This section describes the running and structure of OOM killer.
The out of memory (OOM) killer function in Linux serves as the final means to ensure the memory. After the system memory or swap zone is exhausted, it can send signals to the process and forcibly terminate the process.
This function can ensure that the memory processing process is repeated even if the memory cannot be released to prevent system stagnation.

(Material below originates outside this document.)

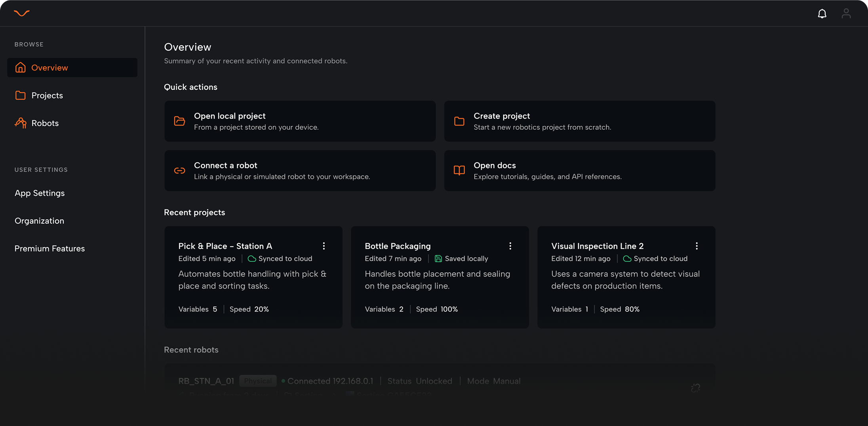Click the reconnect icon on RB_STN_A_01 robot
Viewport: 868px width, 426px height.
(695, 388)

You can also find out the processes that consume excessive memory. This section describes the 2.6 kernel OOM killer.
Confirm run and log
During system verification or load testing, sometimes a running process is terminated or the SSH connection is suddenly disconnected, and a new login attempt cannot be connected.
In this case, you need to view the log. Sometimes the following kernel information is output.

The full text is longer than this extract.